Quoted passage ▸

╭──

Whatcom County voters gave enough thumbs up to the proposed sales tax hike supporting public transit to pass the measure by 55 percent of the vote. With a 27 percent turnout countywide, it would seem to mean that more people don’t care than actively support or oppose paying an extra three tenths of a cent on the dollar in sales tax to the Whatcom Transit Authority (WTA).

“It’s not a bad showing,” said Blaine city council member Mike Meyers, who represents the city on the WTA board. “Now we can work on building a great system for the county.”

Support for the sales tax increase was by far the strongest in Bellingham, where 68 percent of voters supported the measure. East county communities voted against the sales tax hike. In Nooksack and Sumas only 38 percent of voters supported the measure, in Lynden 39 percent and in Everson 41 percent.

Blaine, with 56 percent voting yes, and Ferndale (57 percent yes) fell in the middle of the range. In parts of the Blaine school district outside the city limits, Custer precincts, covering Custer and part of Birch Bay, voted 45 percent in favor of the tax increase. Semiahmoo precincts – the rest of Birch Bay – saw a 58 percent yes vote.

╰──

Goal 1 ▸
Translate this sentence from the article on the Whatcom County transit tax vote into Spanish: "Support for the sales tax increase was by far the strongest in Bellingham, where 68 percent of voters supported the measure."
Goal 2 ▸
Extend the article on the Whatcom County transit tax vote with a few sentences that pick up right after its last line.

Given material ▸
╭──

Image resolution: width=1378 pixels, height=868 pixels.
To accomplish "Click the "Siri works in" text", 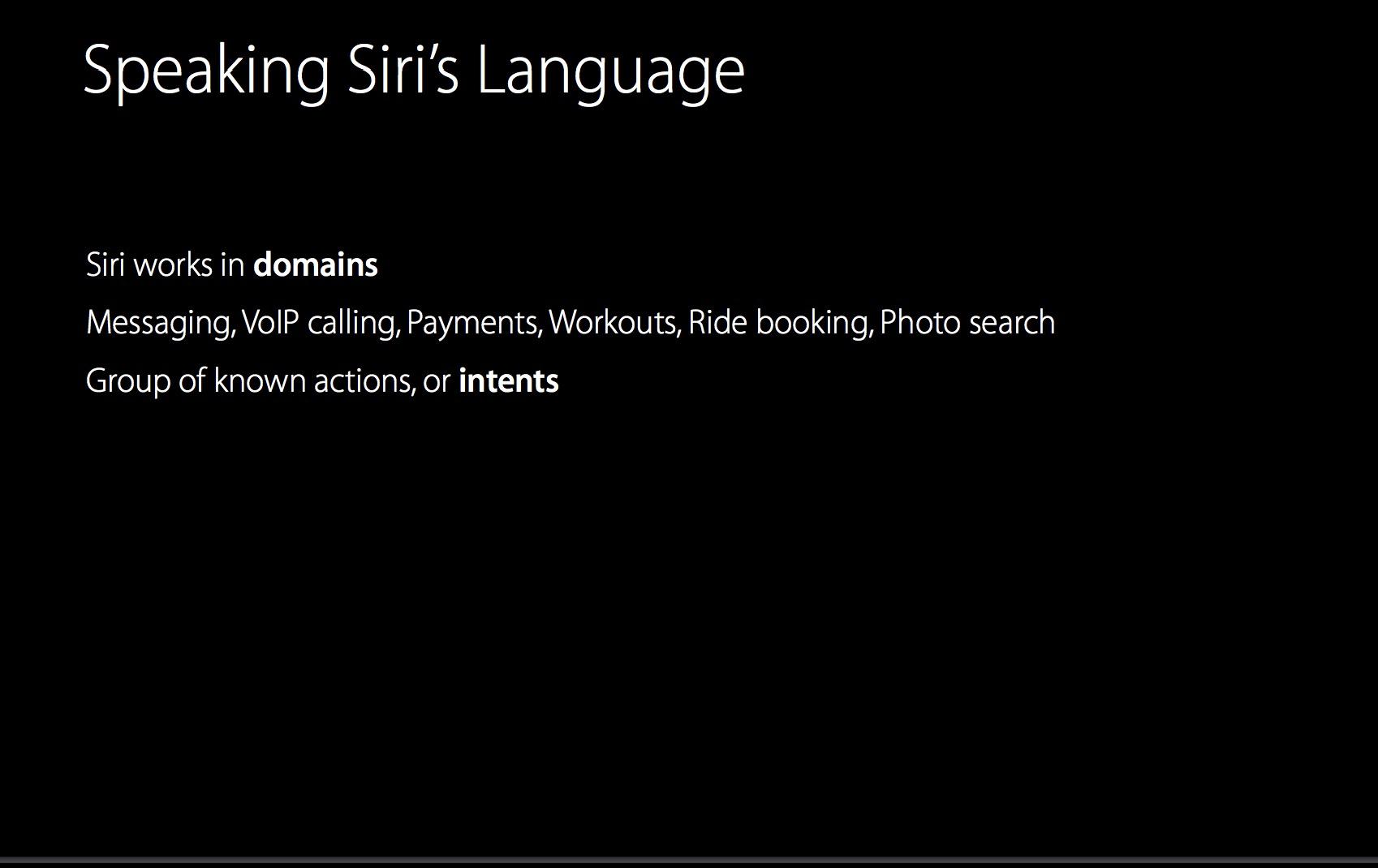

╰──

Response 1 ▸
El apoyo al aumento del impuesto sobre las ventas fue, con mucho, el más fuerte en Bellingham, donde el 68 por ciento de los votantes apoyó la medida.

Response 2 ▸
Blaine had the distinction of having the lowest turnout at the polls. Only 3.5 percent of registered voters voted in person. However, with a stronger absentee vote, Blaine had the second lowest turnout in the county after Everson – 23 percent.

Myers said the Blaine area was unlikely to see an increase in service due to the increase in taxes, but would maintain what is in place: The 70X scheduled service and Dial-A-Ride. “We’re probably using the service we have now to the level you’d expect,” Myers said. A WTA plan had been to cut Blaine/Birch Bay Dial-A-Ride in half if the measure failed.
Myers said a strong countywide system, which WTA would now have the resources to build and maintain, would ultimately be better for Blaine.

“The WTA is a regional transportation system and it can do better along those lines. That transportation system will serve Blaine well when we can get people out of their cars and on the bus,” he concluded...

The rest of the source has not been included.